According to the passage on Gury Kolosov, in what year did he derive the solution for stresses around an elliptical hole in a solid material?

= Supplied passage =
************

Gury Vasilievich Kolosov (Гурий Васильевич Колосов, 25 August 1867 – 7 November 1936) was a Russian and  Soviet mathematician and engineer. He is best known for his contributions to the theory of elasticity. In 1907 Kolosov derived the solution for stresses around an elliptical hole in a solid material governed by the mathematical theory of elasticity. He showed that the concentration of stress could become far greater, as the radius of curvature at an end of the hole becomes small compared with the overall length of the hole.

Kolosov was born in Ust, Novgorod guberniya.  He then studied at University of St Petersburg where he continued to after graduation.  Eventually, he defended his thesis there under the supervision of V.A. Steklov. He worked at University of Tartu (from 1902 to 1913), but later returned to St Petersburg where he worked at both the University of St Petersburg and the Electrotechnical Institute. He was an invited speaker at the International Congress of Mathematicians in 1908 at Rome and in 1928 at Bologna.

************

[Data items]

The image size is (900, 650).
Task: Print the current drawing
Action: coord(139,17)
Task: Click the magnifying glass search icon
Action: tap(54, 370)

************

= Correct result =
1907